Can Residents Safely and Efficiently Be Taught Single Incision Laparoscopic Cholecystectomy?

Christopher C Rupp, MD, Timothy Farrell, MD. University of North Carolina School of Medicine

Introduction: Single Incision Laparoscopic Cholecystectomy (SILC) has recently emerged as a viable option for selected patients undergoing gallbladder removal. While several studies have concluded that this technique is safe when performed by experienced surgeons under controlled conditions, there are no studies evaluating the learning curve for incorporating SILC into resident education and the effect on OR efficiency.
Methods: Clinical chief residents (PGY V) were evaluated from June 2009 through August 2010 by a single attending surgeon facile using SILC techniques. Similar to standard surgical education, residents were transitioned from assistants during their first three SILCs to primary surgeon for the remainder of their experience during their 8 week rotation. Demographics and patient outcome data were recorded in a prospective database for each resident. This was compared to data from standard laparoscopic cholecystectomies and attending surgeon outcomes.

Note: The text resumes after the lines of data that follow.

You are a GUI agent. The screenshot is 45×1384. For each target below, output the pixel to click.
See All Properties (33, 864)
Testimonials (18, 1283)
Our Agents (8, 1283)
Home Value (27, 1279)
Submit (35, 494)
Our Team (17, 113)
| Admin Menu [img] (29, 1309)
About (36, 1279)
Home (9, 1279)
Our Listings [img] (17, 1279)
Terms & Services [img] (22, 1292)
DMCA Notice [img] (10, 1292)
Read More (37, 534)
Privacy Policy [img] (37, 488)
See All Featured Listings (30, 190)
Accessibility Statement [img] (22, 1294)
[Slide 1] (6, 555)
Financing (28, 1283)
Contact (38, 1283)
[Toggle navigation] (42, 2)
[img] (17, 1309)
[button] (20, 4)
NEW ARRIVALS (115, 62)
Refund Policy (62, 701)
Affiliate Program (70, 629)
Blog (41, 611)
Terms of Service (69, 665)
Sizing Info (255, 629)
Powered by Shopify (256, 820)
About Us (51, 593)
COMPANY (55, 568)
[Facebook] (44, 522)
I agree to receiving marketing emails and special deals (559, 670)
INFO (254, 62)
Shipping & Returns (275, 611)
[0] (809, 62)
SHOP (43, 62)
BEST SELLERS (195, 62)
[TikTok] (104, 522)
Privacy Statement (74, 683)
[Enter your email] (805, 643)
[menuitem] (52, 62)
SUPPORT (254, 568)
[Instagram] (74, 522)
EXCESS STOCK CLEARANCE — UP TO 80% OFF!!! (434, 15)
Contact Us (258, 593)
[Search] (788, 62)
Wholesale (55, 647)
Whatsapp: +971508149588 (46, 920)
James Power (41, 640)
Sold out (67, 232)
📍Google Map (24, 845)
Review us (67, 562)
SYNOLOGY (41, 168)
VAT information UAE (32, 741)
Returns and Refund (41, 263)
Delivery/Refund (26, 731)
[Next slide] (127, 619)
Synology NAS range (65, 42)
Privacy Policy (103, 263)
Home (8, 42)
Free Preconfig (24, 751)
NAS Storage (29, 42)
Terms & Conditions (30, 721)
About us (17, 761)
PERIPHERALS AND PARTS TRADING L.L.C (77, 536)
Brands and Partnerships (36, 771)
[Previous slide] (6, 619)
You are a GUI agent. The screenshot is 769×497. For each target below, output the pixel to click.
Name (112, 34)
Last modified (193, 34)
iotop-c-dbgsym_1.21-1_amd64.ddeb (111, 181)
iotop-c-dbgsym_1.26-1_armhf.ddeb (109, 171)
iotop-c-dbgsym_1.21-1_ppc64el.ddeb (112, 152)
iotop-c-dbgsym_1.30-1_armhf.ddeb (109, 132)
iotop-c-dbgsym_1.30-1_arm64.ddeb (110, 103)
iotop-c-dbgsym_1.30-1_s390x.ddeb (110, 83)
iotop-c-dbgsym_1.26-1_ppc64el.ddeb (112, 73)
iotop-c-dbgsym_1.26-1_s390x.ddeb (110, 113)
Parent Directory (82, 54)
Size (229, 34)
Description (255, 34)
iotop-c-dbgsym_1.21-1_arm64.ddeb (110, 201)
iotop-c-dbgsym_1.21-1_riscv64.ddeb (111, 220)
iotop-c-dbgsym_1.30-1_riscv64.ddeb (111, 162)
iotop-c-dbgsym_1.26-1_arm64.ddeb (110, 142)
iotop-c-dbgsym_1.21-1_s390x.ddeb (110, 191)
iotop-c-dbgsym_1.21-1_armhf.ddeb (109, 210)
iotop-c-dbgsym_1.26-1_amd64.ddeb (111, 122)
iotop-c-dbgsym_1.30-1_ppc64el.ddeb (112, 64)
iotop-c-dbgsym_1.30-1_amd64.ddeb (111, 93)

Results: 7 PGY V residents were evaluated over the time period. A total of 49 SILCs were performed (mean number of procedures performed: 7; range: 5-12). 4 conversions to standard laparoscopic cholecystectomy occurred, all within the first 3 SILCs performed by the resident as operative surgeon. Reasons for conversion included: 2 poor exposure, 1 bleeding, 1 concern for bowel injury. No conversions to open cholecystectomy occurred. Mean blood loss was 25mL, and mean length of stay was <1 day. Average length of operation when the attending was the operative surgeon was 63 minutes. There was an increase in operative time to 75 minutes between the second and third cases performed, reflecting the transition of the attending surgeon from primary surgeon to teaching surgeon role. Operative times returned to those of standard laparoscopic cholecystectomy and attending-performed SILCs by resident case number 5. This was maintained until the end of each resident’s rotation. Factors associated with longer length of surgery were: increasing BMI and presence of acute or chronic cholecystitis. Postoperative complications were uncommon (1 wound infection, 1 urinary retention, 1 incisional hernia) and were not associated with early or late cases along the learning curve.

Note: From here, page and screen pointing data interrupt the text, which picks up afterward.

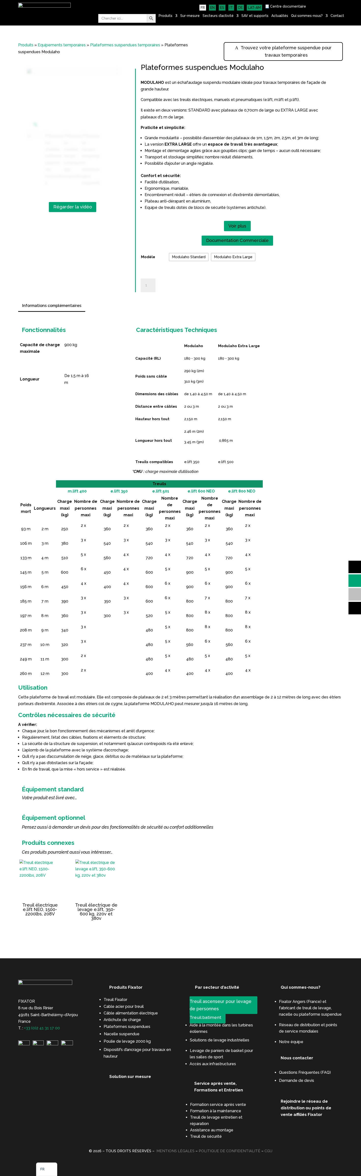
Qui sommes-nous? (307, 16)
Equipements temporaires (62, 45)
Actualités (279, 16)
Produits (165, 16)
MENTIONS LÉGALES (175, 1151)
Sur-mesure (190, 16)
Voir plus (237, 225)
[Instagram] (38, 1044)
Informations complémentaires (51, 305)
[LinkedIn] (24, 1044)
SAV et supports (254, 16)
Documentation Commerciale (237, 240)
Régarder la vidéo (72, 206)
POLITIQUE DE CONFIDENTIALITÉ (229, 1151)
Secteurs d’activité (218, 16)
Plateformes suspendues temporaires (125, 45)
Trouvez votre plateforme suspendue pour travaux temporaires (286, 51)
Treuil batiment (205, 1017)
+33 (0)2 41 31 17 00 (42, 1028)
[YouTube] (52, 1044)
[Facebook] (67, 1044)
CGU (268, 1151)
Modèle (148, 257)
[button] (46, 1169)
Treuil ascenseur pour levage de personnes (220, 1005)
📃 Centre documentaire (285, 6)
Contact (337, 16)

Conclusion: Residents can safely be taught the techniques of SILC with minimal disruption to operating room efficiency. Residents already proficient in the use of standard laparoscopic techniques transition to SILC quickly with minimal learning curve with proper instruction and supervision. SILC can be incorporated into resident education, but whether incorporating single incision laparoscopic techniques into surgical education is superior to dedicated emersion courses for teaching SILC is yet to be determined.